フィッシュマンの涙の紹介:2015年韓国映画。カンヌ映画祭・短編部門の受賞歴があるクォン・オグァンの長編監督デビュー作。報道記者を目指す青年が出会ったのは、製薬会社の臨床実験で“フィッシュマン”に変えられてしまったという1人の男。その存在はやがて、政治不信、就職難、若者の貧困など、現代の韓国が抱えるさまざまな問題を浮き彫りにしていく。フィッシュマンが社会のヒーローとなった時、思いも寄らない事件が巻き起こるが…。出演は、「コンフェッション 友の告白」(2014)のイ・グァンスと、テレビドラマ「君覚え」(2015)のイ・チョニ。
監督:クォン・オグァン 出演者:イ・グァンス(パク・グ)、イ・チョニ(サンウォン)、パク・ボヨン(ジン)、キム・ヒウォン(キム弁護士)、チョン・インギ(テレビ局の上司)、ミョン・ケナム(会長)ほか
映画「フィッシュマンの涙」ネタバレあらすじ結末と感想
映画「フィッシュマンの涙」のあらすじをネタバレ解説。予告動画、キャスト紹介、感想、レビューを掲載。ストーリーのラストまで簡単に解説します。
フィッシュマンの涙の予告編 動画
映画「フィッシュマンの涙」解説
この解説記事には映画「フィッシュマンの涙」のネタバレが含まれます。あらすじを結末まで解説していますので映画鑑賞前の方は閲覧をご遠慮ください。
+ + + +
やること →
#1 この映画紹介によると、「フィッシュマンの涙」は何年の、どこの国の映画ですか。
#2 この映画紹介から、「監督:クォン・オグァン 出演」から「の方は閲覧をご遠慮ください。」までを、最後の部分も含めて一字も変えずに抜き出してください。
+ + + +
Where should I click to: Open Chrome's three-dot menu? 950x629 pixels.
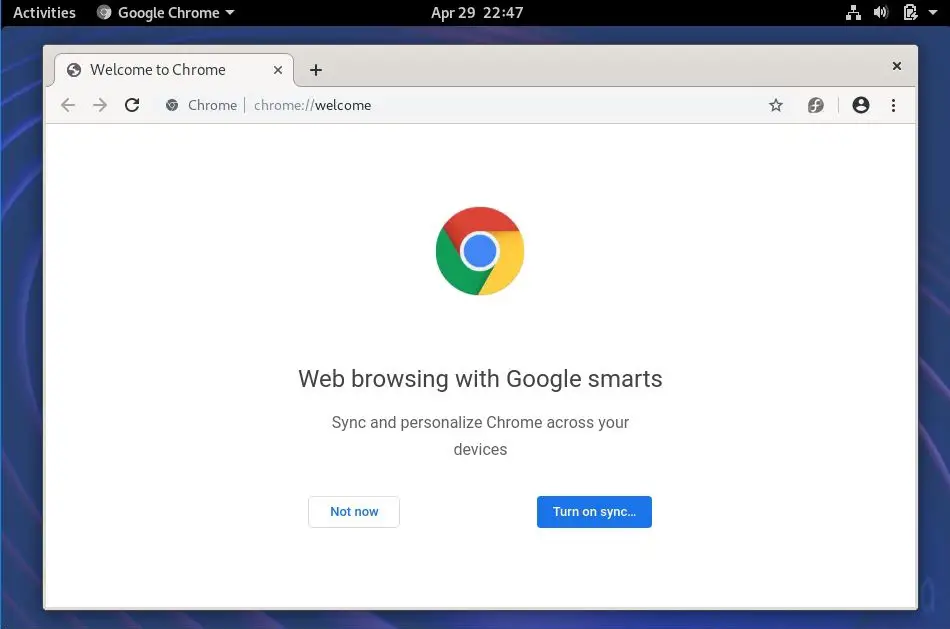893,105

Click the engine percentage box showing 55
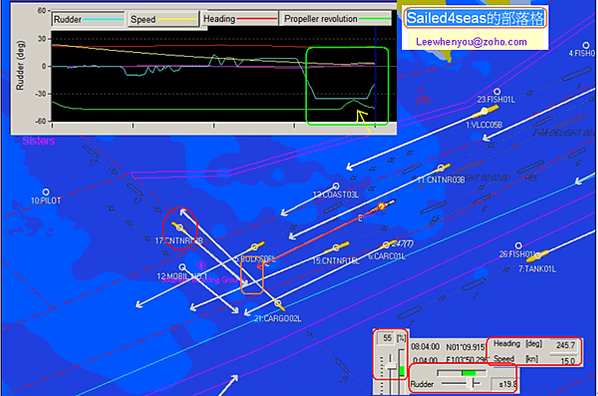[x=387, y=338]
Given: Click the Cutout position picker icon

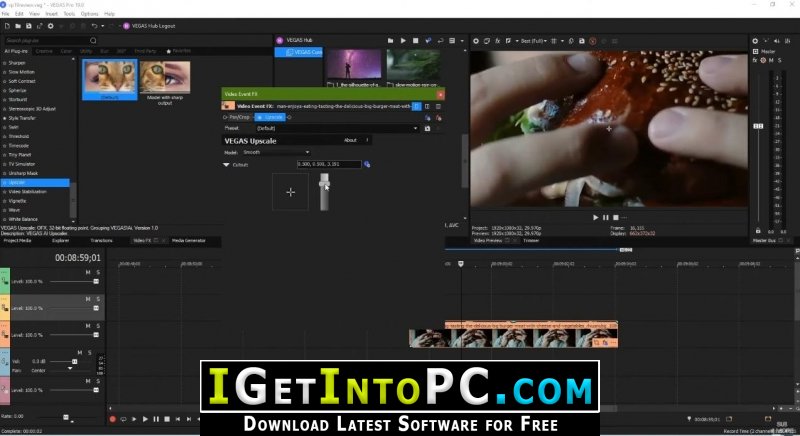Looking at the screenshot, I should coord(367,164).
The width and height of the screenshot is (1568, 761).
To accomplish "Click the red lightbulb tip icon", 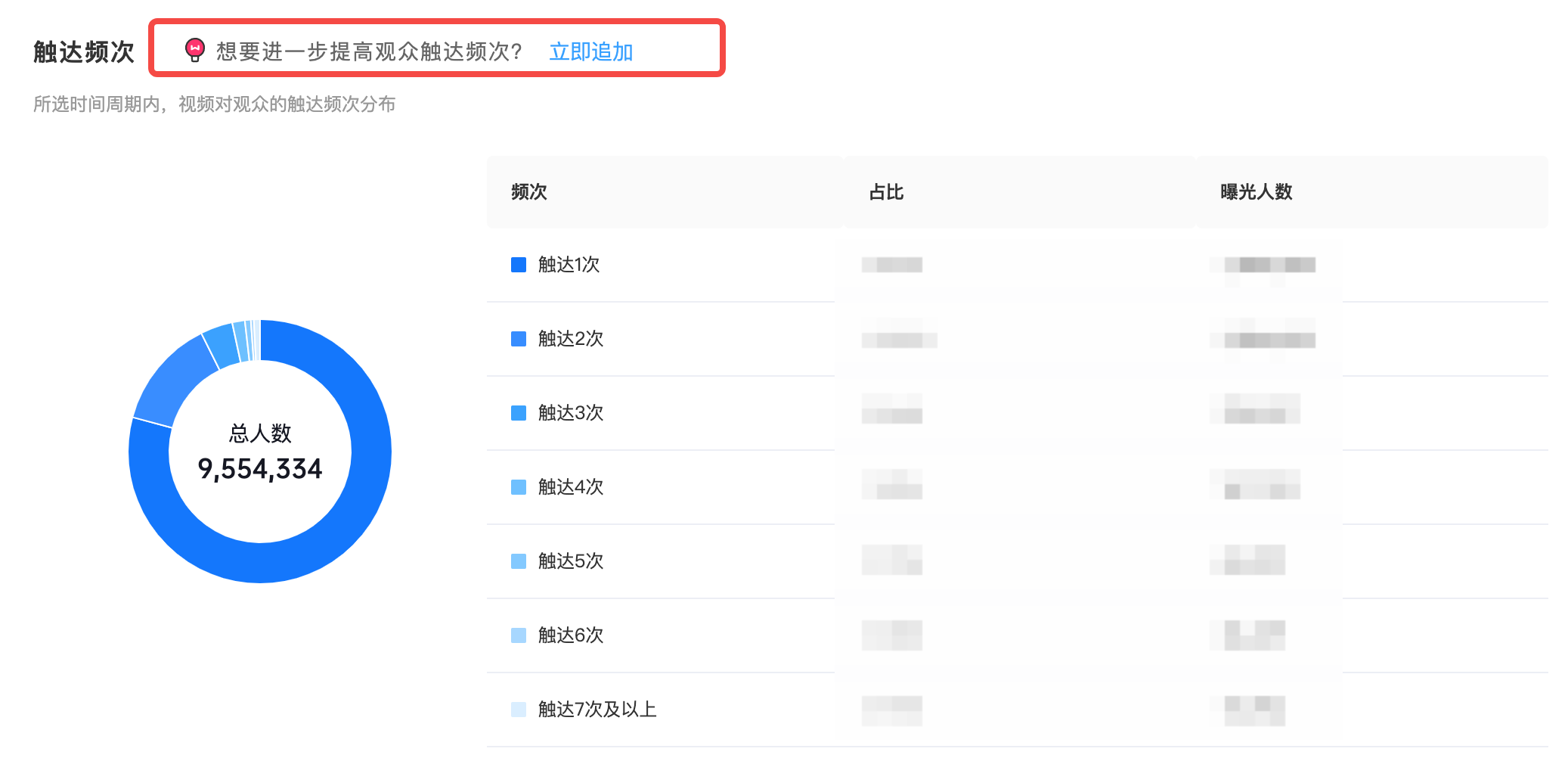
+ + + +
各項目の答え →
#1 2015年の韓国映画です。

#2
監督:クォン・オグァン 出演者:イ・グァンス(パク・グ)、イ・チョニ(サンウォン)、パク・ボヨン(ジン)、キム・ヒウォン(キム弁護士)、チョン・インギ(テレビ局の上司)、ミョン・ケナム(会長)ほか
映画「フィッシュマンの涙」ネタバレあらすじ結末と感想
映画「フィッシュマンの涙」のあらすじをネタバレ解説。予告動画、キャスト紹介、感想、レビューを掲載。ストーリーのラストまで簡単に解説します。
フィッシュマンの涙の予告編 動画
映画「フィッシュマンの涙」解説
この解説記事には映画「フィッシュマンの涙」のネタバレが含まれます。あらすじを結末まで解説していますので映画鑑賞前の方は閲覧をご遠慮ください。